## Aim of the exercise
All lines in the data below carrying the string "will" are to be located and copied.
■ ■ ■
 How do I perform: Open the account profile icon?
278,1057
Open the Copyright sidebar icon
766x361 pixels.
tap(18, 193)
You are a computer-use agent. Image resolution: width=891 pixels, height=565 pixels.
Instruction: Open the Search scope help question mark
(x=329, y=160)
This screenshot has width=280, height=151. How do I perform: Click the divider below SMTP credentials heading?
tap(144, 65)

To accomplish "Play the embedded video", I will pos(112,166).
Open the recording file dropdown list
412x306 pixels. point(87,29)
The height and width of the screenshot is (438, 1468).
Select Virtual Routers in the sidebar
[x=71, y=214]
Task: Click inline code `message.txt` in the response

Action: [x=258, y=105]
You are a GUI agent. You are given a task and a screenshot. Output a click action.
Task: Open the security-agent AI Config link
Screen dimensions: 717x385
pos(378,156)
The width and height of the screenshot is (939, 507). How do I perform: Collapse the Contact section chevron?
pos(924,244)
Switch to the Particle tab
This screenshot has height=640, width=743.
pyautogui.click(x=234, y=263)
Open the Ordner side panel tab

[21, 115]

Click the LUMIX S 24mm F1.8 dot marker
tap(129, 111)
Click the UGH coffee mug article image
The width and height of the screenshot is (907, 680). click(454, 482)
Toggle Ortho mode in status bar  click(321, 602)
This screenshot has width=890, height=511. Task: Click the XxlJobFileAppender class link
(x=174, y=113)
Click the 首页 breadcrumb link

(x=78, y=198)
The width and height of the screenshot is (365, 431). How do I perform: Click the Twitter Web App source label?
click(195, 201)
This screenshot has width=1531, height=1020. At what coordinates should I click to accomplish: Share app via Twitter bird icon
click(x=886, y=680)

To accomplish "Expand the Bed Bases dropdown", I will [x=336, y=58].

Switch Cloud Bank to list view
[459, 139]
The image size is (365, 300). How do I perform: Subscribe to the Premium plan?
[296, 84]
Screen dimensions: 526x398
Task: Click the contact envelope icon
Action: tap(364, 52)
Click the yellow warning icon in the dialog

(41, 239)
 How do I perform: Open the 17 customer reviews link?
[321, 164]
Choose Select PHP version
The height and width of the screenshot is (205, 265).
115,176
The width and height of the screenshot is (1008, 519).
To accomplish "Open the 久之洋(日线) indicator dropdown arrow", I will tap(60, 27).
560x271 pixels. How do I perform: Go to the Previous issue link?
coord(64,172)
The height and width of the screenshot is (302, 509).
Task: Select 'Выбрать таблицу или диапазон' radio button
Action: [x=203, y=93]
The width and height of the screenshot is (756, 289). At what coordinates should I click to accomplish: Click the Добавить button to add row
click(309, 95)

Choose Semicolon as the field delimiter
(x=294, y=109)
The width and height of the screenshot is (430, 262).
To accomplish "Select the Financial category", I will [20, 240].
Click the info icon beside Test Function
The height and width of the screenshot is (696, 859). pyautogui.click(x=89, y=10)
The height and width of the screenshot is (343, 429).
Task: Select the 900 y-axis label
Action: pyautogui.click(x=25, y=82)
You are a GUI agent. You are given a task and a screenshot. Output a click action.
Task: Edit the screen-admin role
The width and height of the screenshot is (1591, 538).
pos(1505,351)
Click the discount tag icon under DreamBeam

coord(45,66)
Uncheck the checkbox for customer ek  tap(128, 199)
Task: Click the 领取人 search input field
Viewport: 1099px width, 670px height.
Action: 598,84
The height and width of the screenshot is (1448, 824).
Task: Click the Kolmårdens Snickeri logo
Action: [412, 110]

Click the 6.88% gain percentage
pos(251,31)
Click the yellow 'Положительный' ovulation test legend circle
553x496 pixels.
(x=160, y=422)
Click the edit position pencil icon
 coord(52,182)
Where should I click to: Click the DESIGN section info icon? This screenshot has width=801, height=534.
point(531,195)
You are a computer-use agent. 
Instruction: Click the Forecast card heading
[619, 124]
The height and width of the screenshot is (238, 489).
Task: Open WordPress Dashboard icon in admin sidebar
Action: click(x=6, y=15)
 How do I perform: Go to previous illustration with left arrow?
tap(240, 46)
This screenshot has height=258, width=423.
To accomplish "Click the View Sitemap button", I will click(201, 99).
■ ■ ■
## Task answer
To accomplish "Play the embedded video", I will pos(112,166).
To accomplish "Expand the Bed Bases dropdown", I will [x=336, y=58].
To accomplish "Open the 久之洋(日线) indicator dropdown arrow", I will tap(60, 27).
To accomplish "Select the Financial category", I will [20, 240].
To accomplish "Click the View Sitemap button", I will click(201, 99).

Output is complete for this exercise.